In Florida, the growth is amplified by school-choice policy. The state's expanding voucher and scholarship programs let families select schools beyond their attendance zone, which concentrates enrollment in the schools that win parent reputation rankings.
The virtual asterisk
A meaningful share of the largest growth comes from virtual public schools and online charter networks. Pennsylvania Cyber, Commonwealth Charter Academy, Ohio Virtual Academy, and Texas Virtual Academy each grew by thousands of students. Read these separately from brick-and-mortar growth. Virtual schools serve a different population, often homeschooling-adjacent families, and their growth is a categorical shift rather than a neighborhood-school boom.

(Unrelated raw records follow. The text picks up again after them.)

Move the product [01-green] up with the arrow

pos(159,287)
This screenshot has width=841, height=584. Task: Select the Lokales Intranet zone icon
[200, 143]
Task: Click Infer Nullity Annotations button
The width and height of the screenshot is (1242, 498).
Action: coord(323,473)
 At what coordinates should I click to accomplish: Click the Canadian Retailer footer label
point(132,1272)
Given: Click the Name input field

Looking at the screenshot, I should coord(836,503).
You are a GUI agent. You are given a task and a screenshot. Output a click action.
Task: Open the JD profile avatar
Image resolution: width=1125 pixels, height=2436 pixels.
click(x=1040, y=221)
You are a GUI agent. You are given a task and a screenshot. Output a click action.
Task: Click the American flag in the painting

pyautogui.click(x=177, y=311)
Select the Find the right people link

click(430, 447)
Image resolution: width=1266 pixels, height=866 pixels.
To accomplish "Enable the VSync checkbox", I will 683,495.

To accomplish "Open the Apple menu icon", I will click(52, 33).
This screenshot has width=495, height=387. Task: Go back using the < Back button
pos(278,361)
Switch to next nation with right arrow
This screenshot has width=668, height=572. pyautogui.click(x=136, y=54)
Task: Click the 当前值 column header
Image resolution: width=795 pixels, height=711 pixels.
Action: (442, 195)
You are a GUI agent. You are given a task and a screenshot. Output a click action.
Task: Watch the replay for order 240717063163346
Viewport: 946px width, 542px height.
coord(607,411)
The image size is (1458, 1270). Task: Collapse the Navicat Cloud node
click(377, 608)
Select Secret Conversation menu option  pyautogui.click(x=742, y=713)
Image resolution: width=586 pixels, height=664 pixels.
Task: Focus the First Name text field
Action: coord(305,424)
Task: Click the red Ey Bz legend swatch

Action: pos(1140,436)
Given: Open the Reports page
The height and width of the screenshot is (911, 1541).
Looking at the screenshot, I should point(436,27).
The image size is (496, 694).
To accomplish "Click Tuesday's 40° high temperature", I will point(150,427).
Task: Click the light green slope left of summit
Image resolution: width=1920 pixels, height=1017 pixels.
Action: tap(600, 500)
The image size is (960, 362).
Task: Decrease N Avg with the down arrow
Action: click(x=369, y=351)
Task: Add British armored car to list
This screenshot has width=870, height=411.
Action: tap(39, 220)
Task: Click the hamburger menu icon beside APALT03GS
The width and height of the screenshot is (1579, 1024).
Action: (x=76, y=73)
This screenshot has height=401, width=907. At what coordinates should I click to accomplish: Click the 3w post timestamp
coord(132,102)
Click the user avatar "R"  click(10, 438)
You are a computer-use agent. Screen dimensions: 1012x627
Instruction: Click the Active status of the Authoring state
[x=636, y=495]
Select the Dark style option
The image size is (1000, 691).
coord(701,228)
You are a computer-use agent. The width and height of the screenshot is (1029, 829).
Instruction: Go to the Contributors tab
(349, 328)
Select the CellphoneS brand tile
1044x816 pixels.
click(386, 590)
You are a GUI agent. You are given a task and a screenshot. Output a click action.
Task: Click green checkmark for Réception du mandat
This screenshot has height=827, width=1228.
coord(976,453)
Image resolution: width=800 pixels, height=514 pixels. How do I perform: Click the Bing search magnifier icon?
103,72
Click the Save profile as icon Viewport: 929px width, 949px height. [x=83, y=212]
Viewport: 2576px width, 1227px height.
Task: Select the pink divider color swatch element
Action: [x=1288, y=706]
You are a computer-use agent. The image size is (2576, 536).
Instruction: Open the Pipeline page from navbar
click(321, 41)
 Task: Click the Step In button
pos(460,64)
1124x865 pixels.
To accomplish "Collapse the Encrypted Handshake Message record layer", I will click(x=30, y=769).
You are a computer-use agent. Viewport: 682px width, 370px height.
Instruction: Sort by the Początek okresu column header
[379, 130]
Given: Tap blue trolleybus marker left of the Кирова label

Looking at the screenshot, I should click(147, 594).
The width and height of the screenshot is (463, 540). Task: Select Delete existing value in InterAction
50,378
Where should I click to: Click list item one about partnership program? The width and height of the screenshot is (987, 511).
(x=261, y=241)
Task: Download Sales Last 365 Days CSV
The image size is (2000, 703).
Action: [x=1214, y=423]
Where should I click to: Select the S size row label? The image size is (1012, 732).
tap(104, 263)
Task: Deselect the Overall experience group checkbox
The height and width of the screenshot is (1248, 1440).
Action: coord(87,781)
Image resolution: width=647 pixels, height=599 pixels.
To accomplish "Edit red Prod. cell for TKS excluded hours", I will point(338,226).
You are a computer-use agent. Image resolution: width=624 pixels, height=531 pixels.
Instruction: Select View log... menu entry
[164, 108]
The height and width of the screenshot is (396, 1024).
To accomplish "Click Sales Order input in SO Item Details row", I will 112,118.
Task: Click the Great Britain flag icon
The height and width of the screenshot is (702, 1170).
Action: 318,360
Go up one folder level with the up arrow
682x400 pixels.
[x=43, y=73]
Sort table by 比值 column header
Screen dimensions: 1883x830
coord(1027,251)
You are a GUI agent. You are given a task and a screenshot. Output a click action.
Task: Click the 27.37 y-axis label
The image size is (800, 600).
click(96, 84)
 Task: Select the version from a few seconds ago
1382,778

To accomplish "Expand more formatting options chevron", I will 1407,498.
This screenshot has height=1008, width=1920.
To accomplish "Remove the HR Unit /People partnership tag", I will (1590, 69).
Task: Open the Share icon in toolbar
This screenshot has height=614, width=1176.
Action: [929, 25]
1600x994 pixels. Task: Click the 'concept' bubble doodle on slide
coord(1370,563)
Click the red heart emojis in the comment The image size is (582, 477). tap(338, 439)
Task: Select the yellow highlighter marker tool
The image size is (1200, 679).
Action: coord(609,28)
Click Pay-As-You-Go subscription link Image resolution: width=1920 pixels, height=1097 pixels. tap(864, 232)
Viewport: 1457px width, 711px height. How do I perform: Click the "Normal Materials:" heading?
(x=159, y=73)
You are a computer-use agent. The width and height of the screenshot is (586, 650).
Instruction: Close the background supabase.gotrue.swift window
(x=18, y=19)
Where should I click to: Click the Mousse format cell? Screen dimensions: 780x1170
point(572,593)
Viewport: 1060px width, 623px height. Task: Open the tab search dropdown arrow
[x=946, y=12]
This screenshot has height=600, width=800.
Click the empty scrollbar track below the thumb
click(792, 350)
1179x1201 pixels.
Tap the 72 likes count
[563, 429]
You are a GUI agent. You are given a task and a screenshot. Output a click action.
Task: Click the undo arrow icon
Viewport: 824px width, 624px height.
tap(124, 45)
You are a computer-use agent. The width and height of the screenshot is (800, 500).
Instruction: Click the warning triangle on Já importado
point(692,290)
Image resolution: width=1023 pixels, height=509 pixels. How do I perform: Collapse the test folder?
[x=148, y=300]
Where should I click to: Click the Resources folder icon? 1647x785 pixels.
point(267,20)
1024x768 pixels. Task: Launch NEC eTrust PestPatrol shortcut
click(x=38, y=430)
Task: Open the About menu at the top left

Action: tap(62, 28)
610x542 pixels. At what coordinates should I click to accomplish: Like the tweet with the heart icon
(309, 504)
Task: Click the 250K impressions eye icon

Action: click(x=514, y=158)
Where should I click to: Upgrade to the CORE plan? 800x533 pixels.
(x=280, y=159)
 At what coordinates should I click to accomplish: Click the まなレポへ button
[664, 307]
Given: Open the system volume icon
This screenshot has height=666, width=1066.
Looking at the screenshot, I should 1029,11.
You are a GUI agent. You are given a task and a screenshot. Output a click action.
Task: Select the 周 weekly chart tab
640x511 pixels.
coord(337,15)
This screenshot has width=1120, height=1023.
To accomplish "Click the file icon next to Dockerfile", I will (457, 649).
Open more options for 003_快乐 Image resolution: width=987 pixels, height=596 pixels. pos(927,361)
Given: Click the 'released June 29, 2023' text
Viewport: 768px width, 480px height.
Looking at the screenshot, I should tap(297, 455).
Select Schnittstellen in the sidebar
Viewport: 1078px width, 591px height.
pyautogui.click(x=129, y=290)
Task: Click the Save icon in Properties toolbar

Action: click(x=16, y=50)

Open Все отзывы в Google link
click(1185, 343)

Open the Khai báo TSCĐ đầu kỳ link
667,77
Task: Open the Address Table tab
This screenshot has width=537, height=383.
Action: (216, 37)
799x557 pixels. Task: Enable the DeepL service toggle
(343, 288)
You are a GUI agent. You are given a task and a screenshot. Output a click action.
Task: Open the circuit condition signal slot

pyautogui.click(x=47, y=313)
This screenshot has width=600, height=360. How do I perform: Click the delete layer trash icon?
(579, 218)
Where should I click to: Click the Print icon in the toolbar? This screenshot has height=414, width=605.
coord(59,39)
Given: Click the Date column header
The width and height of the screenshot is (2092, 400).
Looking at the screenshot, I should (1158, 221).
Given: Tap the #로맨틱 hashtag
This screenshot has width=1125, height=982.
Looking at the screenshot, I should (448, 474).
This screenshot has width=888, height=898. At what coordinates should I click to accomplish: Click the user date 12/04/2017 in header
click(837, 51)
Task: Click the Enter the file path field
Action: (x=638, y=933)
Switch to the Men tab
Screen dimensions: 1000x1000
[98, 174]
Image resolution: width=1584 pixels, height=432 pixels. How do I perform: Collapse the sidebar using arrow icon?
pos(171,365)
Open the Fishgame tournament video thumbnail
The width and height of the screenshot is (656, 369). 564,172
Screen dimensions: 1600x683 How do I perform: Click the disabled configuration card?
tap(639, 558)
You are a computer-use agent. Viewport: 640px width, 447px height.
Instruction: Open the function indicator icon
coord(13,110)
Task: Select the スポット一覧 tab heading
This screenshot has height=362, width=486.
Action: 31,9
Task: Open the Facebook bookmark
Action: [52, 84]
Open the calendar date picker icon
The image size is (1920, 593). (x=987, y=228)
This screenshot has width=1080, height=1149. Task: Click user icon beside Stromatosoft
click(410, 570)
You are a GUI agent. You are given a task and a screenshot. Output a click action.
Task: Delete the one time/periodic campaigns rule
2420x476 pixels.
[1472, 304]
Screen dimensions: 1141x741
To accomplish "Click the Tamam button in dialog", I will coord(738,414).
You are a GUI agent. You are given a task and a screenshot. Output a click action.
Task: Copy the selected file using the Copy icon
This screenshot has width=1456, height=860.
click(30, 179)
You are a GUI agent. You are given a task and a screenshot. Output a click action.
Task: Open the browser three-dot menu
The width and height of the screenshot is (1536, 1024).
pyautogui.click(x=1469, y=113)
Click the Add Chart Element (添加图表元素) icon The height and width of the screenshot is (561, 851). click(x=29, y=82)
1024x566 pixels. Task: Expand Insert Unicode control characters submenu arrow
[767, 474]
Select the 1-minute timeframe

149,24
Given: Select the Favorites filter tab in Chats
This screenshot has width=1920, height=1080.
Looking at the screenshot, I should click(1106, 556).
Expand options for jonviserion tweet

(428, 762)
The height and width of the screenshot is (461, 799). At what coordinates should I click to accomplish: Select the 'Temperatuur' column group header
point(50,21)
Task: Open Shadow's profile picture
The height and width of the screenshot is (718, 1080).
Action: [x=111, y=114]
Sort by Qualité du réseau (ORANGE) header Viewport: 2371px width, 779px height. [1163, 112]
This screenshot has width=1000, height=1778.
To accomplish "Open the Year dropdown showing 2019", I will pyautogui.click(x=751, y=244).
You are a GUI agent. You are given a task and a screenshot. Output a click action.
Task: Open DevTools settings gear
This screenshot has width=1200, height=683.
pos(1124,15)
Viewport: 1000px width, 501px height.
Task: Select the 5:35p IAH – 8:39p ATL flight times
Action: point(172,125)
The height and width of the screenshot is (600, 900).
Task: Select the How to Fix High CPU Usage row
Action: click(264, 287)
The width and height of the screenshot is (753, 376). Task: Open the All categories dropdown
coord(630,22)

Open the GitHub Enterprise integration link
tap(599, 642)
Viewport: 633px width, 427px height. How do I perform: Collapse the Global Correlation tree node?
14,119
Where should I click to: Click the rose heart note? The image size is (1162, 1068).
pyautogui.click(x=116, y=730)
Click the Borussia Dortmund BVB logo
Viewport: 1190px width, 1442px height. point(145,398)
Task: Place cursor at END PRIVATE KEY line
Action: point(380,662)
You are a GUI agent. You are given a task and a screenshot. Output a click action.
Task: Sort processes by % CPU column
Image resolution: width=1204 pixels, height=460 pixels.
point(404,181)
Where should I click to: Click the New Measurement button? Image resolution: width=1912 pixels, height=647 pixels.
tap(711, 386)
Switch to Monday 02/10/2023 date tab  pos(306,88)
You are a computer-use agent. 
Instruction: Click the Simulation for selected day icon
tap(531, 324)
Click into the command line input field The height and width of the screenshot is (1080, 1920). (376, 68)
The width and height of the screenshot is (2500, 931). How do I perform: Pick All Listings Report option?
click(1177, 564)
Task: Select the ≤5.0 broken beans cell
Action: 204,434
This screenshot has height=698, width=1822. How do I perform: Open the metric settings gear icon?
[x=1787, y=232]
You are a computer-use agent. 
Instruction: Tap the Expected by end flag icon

What it costs to grow fast
Fast-growing schools have their own problems. Class sizes balloon, teachers are stretched, portable classrooms appear in parking lots. The schools showing the strongest growth are also the ones most likely to need capital expansion bonds within the following five years.
Methodology
Source: NCES Common Core of Data, 2017-18 and 2024-25 universe files. Sample restricted to schools open in both years with at least 200 students in 2017-18, so that percentage changes are meaningful. Virtual schools (those NCES classifies as fully or primarily online) are included but flagged separately in our state-level rollups.